# [Task]
Resume the review of Isaac Julien's True North below, picking up right after its final sentence.

# [Extract provided]

Issac Julien, True North Series, Ice Project Work No. 7. 2007.
Courtesy Roslyn Oxley Gallery.
But wait, over at Roslyn Oxley9 Gallery is a single screen video work called True North (2004) by British artist Isaac Julien. Only one screen, surely it can’t be? What a day: I’ve had a screen threesome at the AGNSW, some missionary two-step at the ACP, and now a solo session at RO9 – how handy!
Settling back in a gallery for the number nine inclined, counting backwards three to one, while rarely checking my watch for the time, I really started to wish I’d brought a calculator – numbers have never been my forte. The room notes by Shaheen Merali say True North is “loosely inspired by black American explorer, Matthew Henson (1866-1955) who accompanied Robert Peary and was one of the first people to reach the North Pole, later writing an account of his experience.” The background info does little to explain the “loose inspiration” and it doesn’t really matter. Set in a natural glacial sublime, a black woman treks through the ice and very little happens. A crisp soundscape punctuated by the occasional poetic voiceover adds to the drama, making the 14 minute duration an experience to behold. “Death comes from all directions at once,” utters the disembodied voice and electrical currents shoot through my spine as I contemplate its meaning. The combination of image and sound is just so arresting, its visual power heightened through suggestion rather than statement.

# [Source material]
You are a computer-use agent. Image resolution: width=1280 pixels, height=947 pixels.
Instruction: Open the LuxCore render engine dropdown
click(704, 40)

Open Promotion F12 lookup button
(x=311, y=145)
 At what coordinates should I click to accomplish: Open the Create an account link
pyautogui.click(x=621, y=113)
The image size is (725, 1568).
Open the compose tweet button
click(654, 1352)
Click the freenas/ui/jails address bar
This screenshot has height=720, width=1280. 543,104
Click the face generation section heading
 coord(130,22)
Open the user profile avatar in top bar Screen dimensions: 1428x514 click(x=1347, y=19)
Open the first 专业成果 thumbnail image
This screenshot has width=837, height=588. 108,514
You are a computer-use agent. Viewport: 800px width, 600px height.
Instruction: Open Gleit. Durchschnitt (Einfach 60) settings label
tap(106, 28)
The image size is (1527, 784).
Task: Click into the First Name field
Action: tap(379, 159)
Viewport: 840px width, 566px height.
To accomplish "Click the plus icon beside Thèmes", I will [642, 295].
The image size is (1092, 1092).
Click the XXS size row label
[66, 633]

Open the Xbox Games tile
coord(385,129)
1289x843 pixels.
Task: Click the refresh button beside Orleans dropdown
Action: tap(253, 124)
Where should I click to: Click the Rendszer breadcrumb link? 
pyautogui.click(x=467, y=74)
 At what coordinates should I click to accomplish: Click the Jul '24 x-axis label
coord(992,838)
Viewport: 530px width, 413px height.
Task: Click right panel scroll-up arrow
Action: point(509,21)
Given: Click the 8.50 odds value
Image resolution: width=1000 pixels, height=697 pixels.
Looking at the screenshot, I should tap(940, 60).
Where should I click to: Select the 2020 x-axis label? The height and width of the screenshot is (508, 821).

# [Result for this task]
Glancing at the room notes again momentarily, the spell of suggestion is ruptured: “The installation contests binaries which are present in many notations of the expedition and of adventure that clutter the history of discovery – here reason, order and stability are replaced by irrational meanderings, symbolic gestures from shamanistic tropes and the constant seeping inertia of the ice.” Not sure I saw that on screen, but if you say so. What I did see – to get back to my mythbusting escapade – took place on a single screen and it worked. Less is definitely more. But in addition to being an artist, Issac Julien is a noted filmmaker who has made avant-garde shorts, feature films and documentaries. True North was shot on 16mm film, so maybe it’s not really a video work after all. Semantics aside, the filmic quality is exactly why True North is a breath of fresh Arctic air: it expertly channels the old fashioned immersion of cinema over the gimmicky lure of multi-channel distractions.